Tantangan terberat di media sosial adalah informasi harga dimana konsumen bisa langsung melihat di marketplace. Kasus ini dirasakan oleh salah seorang peserta IWC bernama Arum yang menjalankan usaha fesyen.

"Ini membuat saya malas lihat marketplace. Jadi customer datang sudah dengan skrinshot harga. Kemudian saya bilang bahwa bisnis saya fesyen, analoginya itu sama juga dengan bisnis makanan misalnya. Ada yang kelas kaki lima, ada yang kelas resto. Sama bahannya tapi kualitasnya beda," ujarnya. 



Para peserta DBS Treasures IWC 2023 menyimak pemaparan Emilia di kelas inspirasi pada hari kedua. Foto: Muhammad Zaki


Hal tersebut disetujui oleh Emilia, dimana keterbukaan harga atau tarif di media sosial sedikit banyak berdampak pada persaingan di kalangan pebisnis. 

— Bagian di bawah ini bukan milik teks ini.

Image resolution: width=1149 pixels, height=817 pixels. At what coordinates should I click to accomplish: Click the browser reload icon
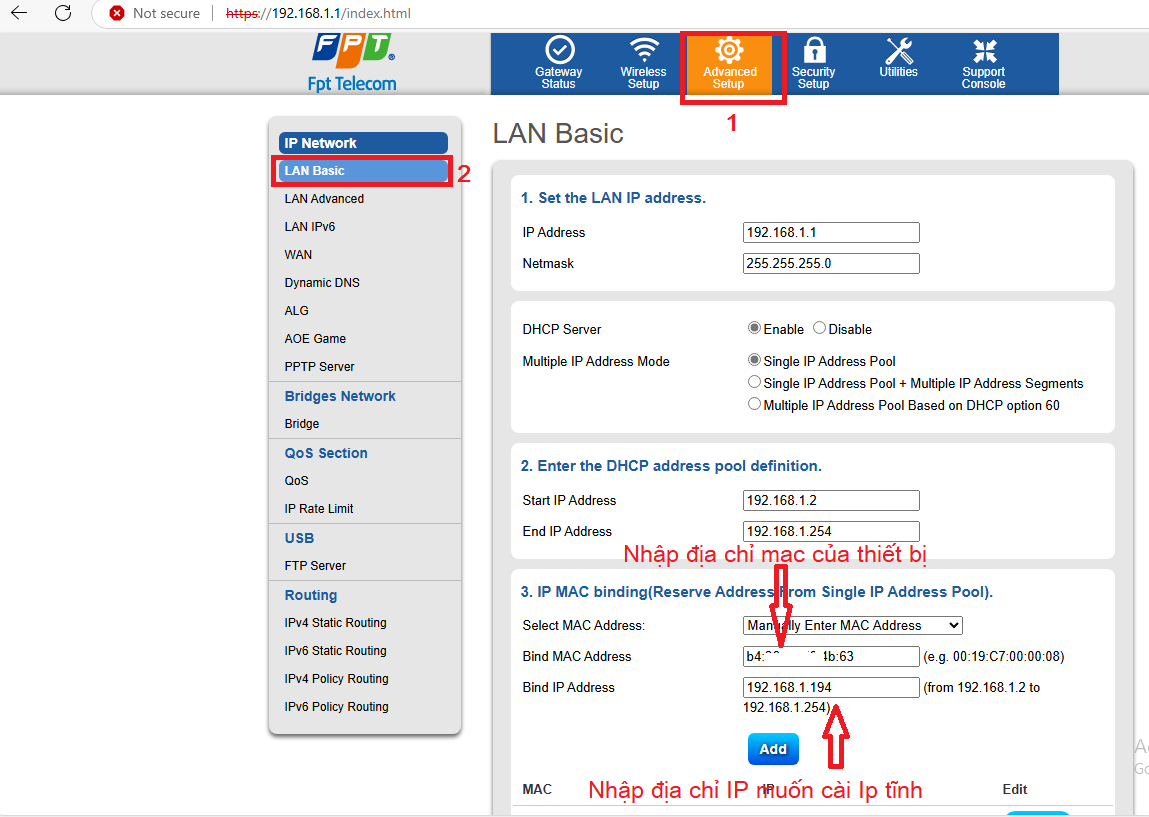click(x=63, y=13)
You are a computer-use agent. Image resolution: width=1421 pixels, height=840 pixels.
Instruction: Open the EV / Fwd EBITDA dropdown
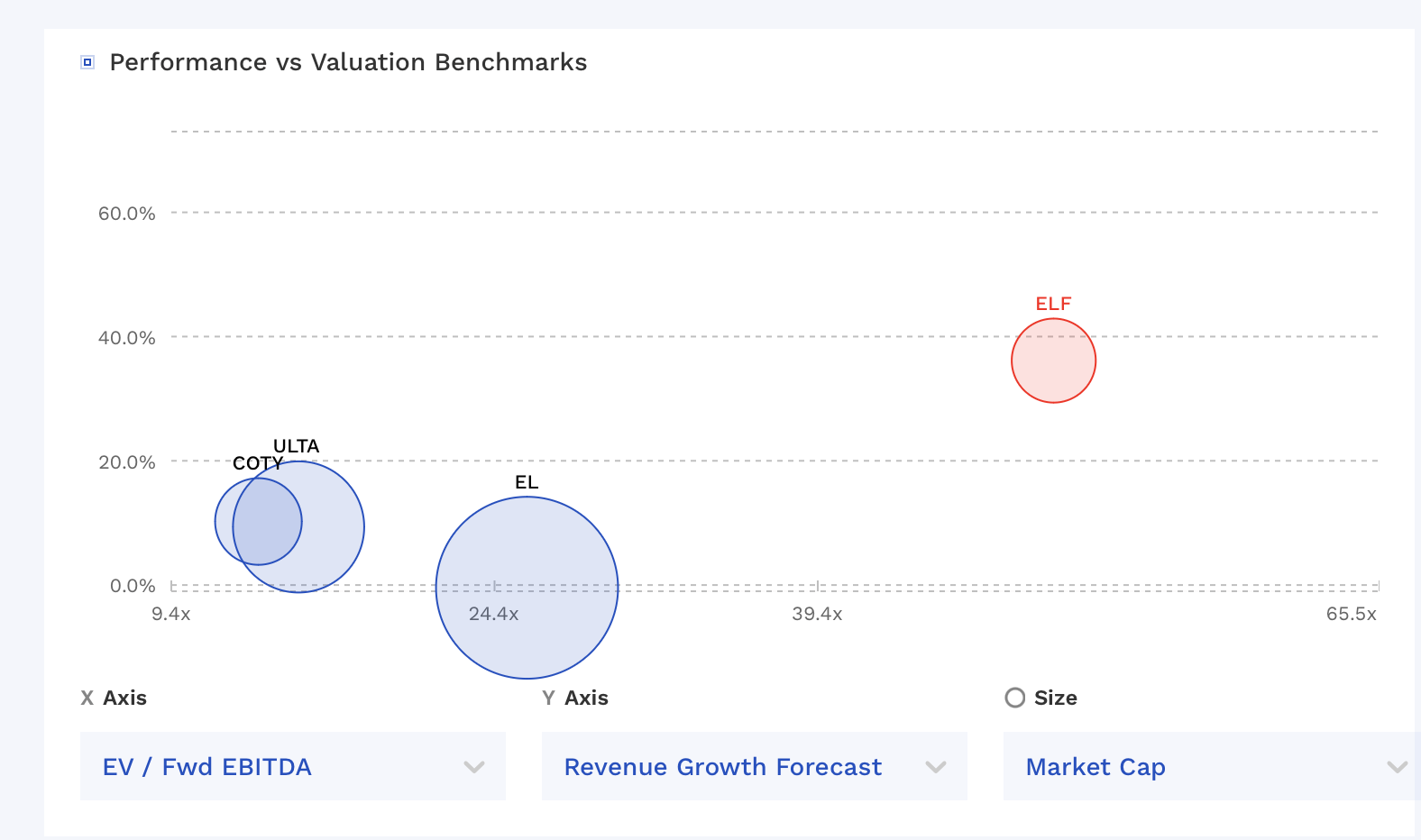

"Sertifikasi, kompetensi, jadi enggak ada harganya kalau sudah di media sosial. Bener nggak sih?" ujar Emilia. 

Untuk menyiasati persaingan itu, Arum bercerita bahwa strateginya adalah menjelaskan posisi brand-nya. "Ketika customer datang, saya tanya ibu mau kualitas yang mana? Kalau mau cari yang sangat murah, pabrik saya bukan tempat yang tepat. Tapi kalau ibu mau cari kualitas dengan harga yang terjangkau, boleh ke tempat saya. Jadi kita harus punya market position karena tidak mau hancur-hancuran harga," ujarnya. 


2. Customer Service di Media Sosial adalah Bagian dari Standar Bisnis

Satu dekade lalu, ketika media sosial belum se-booming sekarang, layanan customer service masih menggunakan telepon atau pun pesan singkat. Namun kini, layanan jasa pelanggan melalui media sosial sudah dianggap sebagai standar bagi eksistensi bisnis. Calon pelanggan maupun pelanggan dapat dengan leluasa bertanya tentang produk melalui chat room di sosial media.

"Termasuk kecepatan kirim barang, lalu layanan yang responsif, jangan sampe kalau Anda itu bikin postingan, sudah selesai begitu saja tak dilihat lagi siapa yang bertanya, siapa yang berkomentar," kata Emilia.

"Misalnya ada yang mengeluh tentang layanan pengiriman di media sosial, namun ternyata tidak direspon, calon pembeli yang membaca keluhan itu bisa jadi terpengaruh dan akhirnya urung melakukan pembelian," tambahnya. 


3. Satu Media Sosial Lebih Baik daripada Banyak namun Tidak Konsisten

"Selalu ada konsekuensi kalau kita punya media sosial. Jangan sampai punya banyak media sosial tapi tidak bisa mengelola. Lebih baik satu saja, tapi konsisten mengelolanya, daripada banyak media sosial tapi kadang muncul kadang tidak," tip dari Emilia. 

Mengelola media sosial secara konsisten, dinilai sangat penting. Termasuk bagaimana berinteraksi secara responsif dengan audiens di ranah digital. "Jika tidak responsif, itu bisa menimbulkan krisis pada perusahaan. Selalu ada konsekuensi yang harus kita pikirkan dan pertimbangkan jika menggunakan media sosial sebagai media komunikasi," kata Emilia.